-- Opening Marker --

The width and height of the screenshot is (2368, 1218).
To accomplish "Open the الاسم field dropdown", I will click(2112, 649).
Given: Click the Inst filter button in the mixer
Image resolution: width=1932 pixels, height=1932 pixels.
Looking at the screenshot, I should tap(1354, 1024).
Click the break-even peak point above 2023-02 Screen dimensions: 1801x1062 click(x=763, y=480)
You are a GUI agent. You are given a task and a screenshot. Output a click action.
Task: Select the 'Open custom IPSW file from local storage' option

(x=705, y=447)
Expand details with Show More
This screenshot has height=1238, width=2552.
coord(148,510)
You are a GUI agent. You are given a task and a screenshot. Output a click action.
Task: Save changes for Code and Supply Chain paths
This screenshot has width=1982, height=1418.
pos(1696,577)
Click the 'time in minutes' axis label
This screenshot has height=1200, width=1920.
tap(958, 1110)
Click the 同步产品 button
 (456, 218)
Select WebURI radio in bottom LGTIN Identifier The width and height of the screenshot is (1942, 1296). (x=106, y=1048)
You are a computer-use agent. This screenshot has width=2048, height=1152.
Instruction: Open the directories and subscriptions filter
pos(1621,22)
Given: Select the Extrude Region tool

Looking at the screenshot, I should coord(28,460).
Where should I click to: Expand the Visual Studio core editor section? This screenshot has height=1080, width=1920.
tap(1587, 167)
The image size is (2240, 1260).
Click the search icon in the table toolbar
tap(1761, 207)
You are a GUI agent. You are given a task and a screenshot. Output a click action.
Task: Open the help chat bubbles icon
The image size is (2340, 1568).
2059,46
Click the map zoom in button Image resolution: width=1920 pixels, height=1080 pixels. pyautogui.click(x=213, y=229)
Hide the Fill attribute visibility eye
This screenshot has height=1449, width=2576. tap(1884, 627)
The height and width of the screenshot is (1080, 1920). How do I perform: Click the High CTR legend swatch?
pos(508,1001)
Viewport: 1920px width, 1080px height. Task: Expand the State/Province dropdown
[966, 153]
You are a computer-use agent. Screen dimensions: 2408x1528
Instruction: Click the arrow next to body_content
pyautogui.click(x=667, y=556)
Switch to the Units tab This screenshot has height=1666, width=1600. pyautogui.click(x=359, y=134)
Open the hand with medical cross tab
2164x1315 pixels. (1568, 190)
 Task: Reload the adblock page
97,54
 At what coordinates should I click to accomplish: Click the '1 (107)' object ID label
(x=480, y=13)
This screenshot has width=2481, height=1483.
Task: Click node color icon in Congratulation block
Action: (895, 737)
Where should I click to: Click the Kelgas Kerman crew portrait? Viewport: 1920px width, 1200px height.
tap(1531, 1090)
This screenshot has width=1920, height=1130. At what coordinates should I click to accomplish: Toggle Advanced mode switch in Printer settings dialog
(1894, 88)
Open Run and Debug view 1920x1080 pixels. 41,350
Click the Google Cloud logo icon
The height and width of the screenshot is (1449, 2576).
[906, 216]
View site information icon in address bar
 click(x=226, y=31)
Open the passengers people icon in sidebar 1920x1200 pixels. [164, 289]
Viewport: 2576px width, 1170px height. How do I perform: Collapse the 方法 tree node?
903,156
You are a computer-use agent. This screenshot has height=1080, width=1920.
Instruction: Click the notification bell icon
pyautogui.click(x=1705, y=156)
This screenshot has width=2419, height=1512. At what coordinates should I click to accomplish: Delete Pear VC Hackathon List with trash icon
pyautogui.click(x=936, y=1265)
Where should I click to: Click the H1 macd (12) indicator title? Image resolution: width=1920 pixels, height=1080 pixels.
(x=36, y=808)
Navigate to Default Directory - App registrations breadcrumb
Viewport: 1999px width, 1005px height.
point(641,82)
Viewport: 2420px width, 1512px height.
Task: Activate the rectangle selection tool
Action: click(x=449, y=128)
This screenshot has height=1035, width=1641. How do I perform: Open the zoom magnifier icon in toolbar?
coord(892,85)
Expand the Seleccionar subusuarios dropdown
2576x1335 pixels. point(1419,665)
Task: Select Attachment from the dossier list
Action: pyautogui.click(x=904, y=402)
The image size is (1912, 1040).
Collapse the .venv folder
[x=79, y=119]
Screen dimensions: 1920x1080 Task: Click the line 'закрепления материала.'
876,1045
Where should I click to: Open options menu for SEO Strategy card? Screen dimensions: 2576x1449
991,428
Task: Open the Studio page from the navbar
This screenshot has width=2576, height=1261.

-- Closing Marker --

# [Work to be completed]
Leave out every line before the one containing "Navigate to Default". Transcribe that line and all lines after it through the end of the data above, exactly.

# [Result of this exercise]
Navigate to Default Directory - App registrations breadcrumb
Viewport: 1999px width, 1005px height.
point(641,82)
Viewport: 2420px width, 1512px height.
Task: Activate the rectangle selection tool
Action: click(x=449, y=128)
This screenshot has height=1035, width=1641. How do I perform: Open the zoom magnifier icon in toolbar?
coord(892,85)
Expand the Seleccionar subusuarios dropdown
2576x1335 pixels. point(1419,665)
Task: Select Attachment from the dossier list
Action: pyautogui.click(x=904, y=402)
The image size is (1912, 1040).
Collapse the .venv folder
[x=79, y=119]
Screen dimensions: 1920x1080 Task: Click the line 'закрепления материала.'
876,1045
Where should I click to: Open options menu for SEO Strategy card? Screen dimensions: 2576x1449
991,428
Task: Open the Studio page from the navbar
This screenshot has width=2576, height=1261.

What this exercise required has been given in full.